As it happens, you also don't have any top spacing applied to your main element, so much of it is being overlapped by the nav element, due to position: fixed taking the nav element out of the normal document flow. Here's a demo of that issue taken care of, as well:

* {
    margin: 0;
    padding: 0;
    box-sizing: border-box;
}
nav {
    position: fixed;
    background-color: black;
    color: white;
    width: 100%;
    height: 70px;
}
main {
    padding-top: 70px; /* Pushes the contents of the main element down by the same height as the nav element */
    min-width: 700px;
    background-color: red;
    height: 500px;
}
<nav>This is a header</nav>
<main>Lorem ipsum dolor sit amet. Lorem ipsum dolor sit amet. Lorem ipsum dolor sit amet. Lorem ipsum dolor sit amet. Lorem ipsum dolor sit amet. Lorem ipsum dolor sit amet. Lorem ipsum dolor sit amet. Lorem ipsum dolor sit amet. Lorem ipsum dolor sit amet. Lorem ipsum dolor sit amet. Lorem ipsum dolor sit amet. Lorem ipsum dolor sit amet. Lorem ipsum dolor sit amet. Lorem ipsum dolor sit amet. Lorem ipsum dolor sit amet. Lorem ipsum dolor sit amet. Lorem ipsum dolor sit amet. Lorem ipsum dolor sit amet. Lorem ipsum dolor sit amet. Lorem ipsum dolor sit amet. Lorem ipsum dolor sit amet. Lorem ipsum dolor sit amet. Lorem ipsum dolor sit amet. Lorem ipsum dolor sit amet. Lorem ipsum dolor sit amet. Lorem ipsum dolor sit amet. Lorem ipsum dolor sit amet. Lorem ipsum dolor sit amet. Lorem ipsum dolor sit amet. Lorem ipsum dolor sit amet. Lorem ipsum dolor sit amet. Lorem ipsum dolor sit amet. Lorem ipsum dolor sit amet. Lorem ipsum dolor sit amet. Lorem ipsum dolor sit amet. Lorem ipsum dolor sit amet.
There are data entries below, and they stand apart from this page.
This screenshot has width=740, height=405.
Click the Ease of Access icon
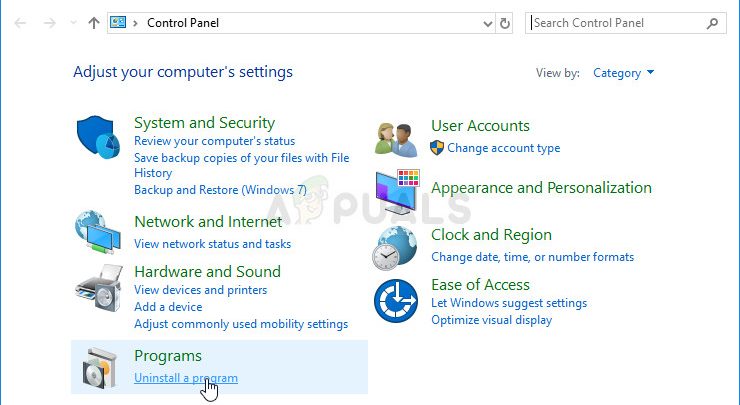(x=397, y=300)
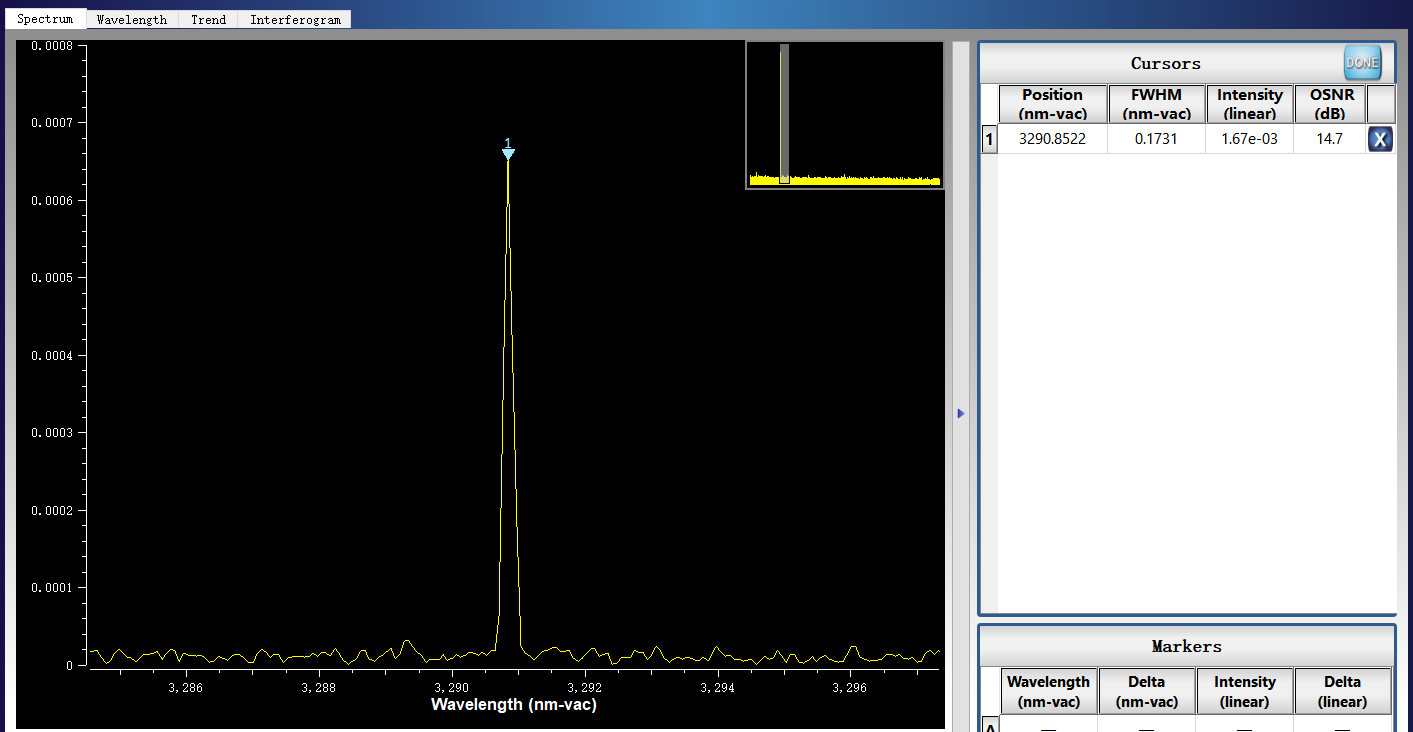
Task: Click the Delta (nm-vac) header in Markers
Action: 1146,691
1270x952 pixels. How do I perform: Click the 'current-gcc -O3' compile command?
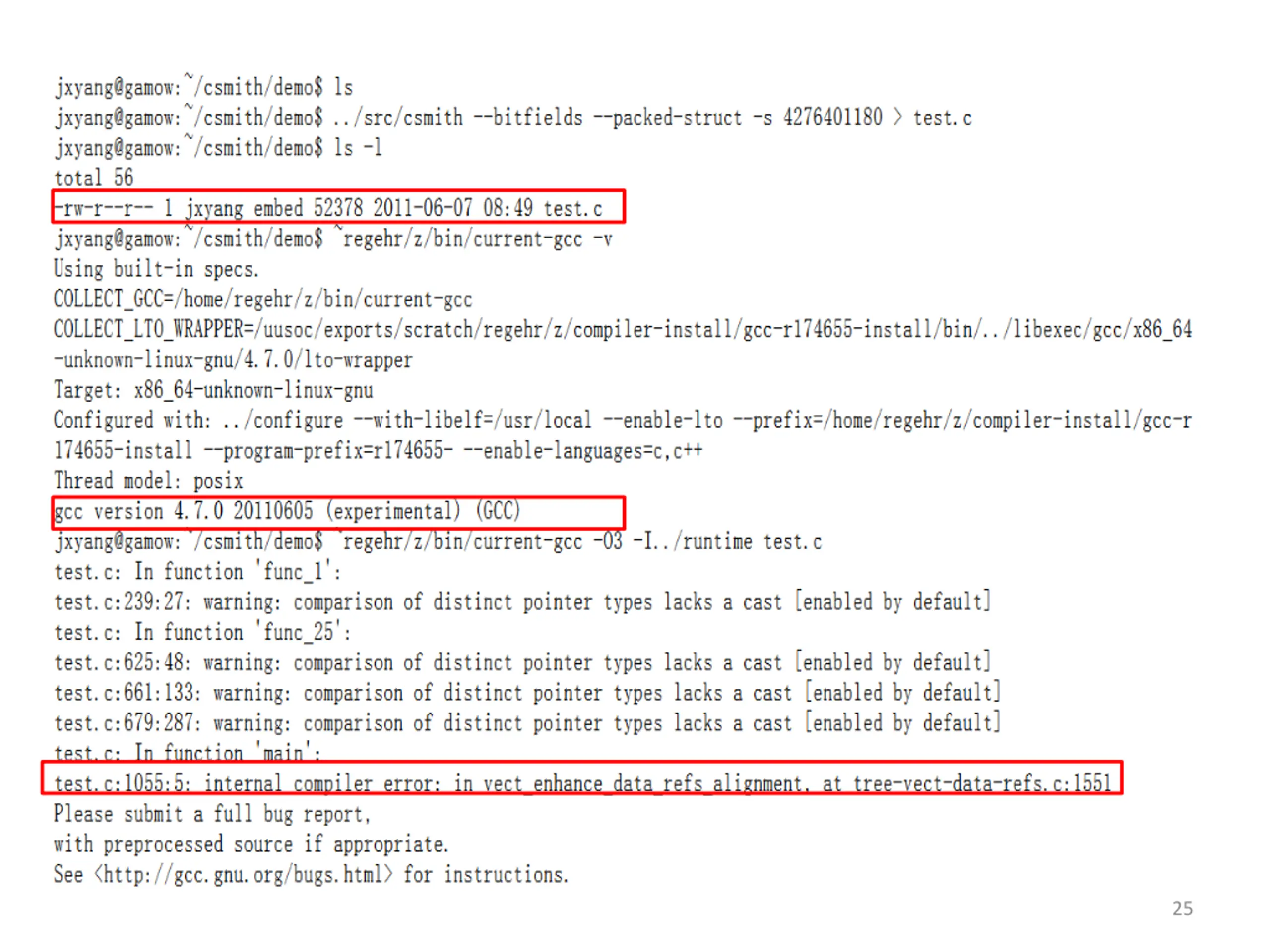[438, 541]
Lorem ipsum dolor sit amet. Lorem ipsum dolor sit amet. Lorem ipsum dolor sit amet. Lorem ipsum dolor sit amet. Lorem ipsum dolor sit amet. Lorem ipsum dolor sit amet. Lorem ipsum dolor sit amet. Lorem ipsum dolor sit amet. Lorem ipsum dolor sit amet. Lorem ipsum dolor sit amet. Lorem ipsum dolor sit amet. Lorem ipsum dolor sit amet. Lorem ipsum dolor sit amet. Lorem ipsum dolor sit amet. Lorem ipsum dolor sit amet. Lorem ipsum dolor sit amet. Lorem ipsum dolor sit amet. Lorem ipsum dolor sit amet. Lorem ipsum dolor sit amet. Lorem ipsum dolor sit amet. Lorem ipsum dolor sit amet. Lorem ipsum dolor sit amet. Lorem ipsum dolor sit amet. Lorem ipsum dolor sit amet. </main>

CodePudding user response:

Using the * CSS selector is discouraged. It selects every element. If you want to remove the default margin and/or padding from html and body use:

body, html {
  margin: 0;
  padding 0;
}

In terms of % based sizing, it is percentage of it's parent element, not the entire viewport. You generally want to avoid fixed or absolute positioning and instead use grid (and it's 1fr filler) or flex (and it's flex 1 1 auto filler) display styles to create your overall layouts.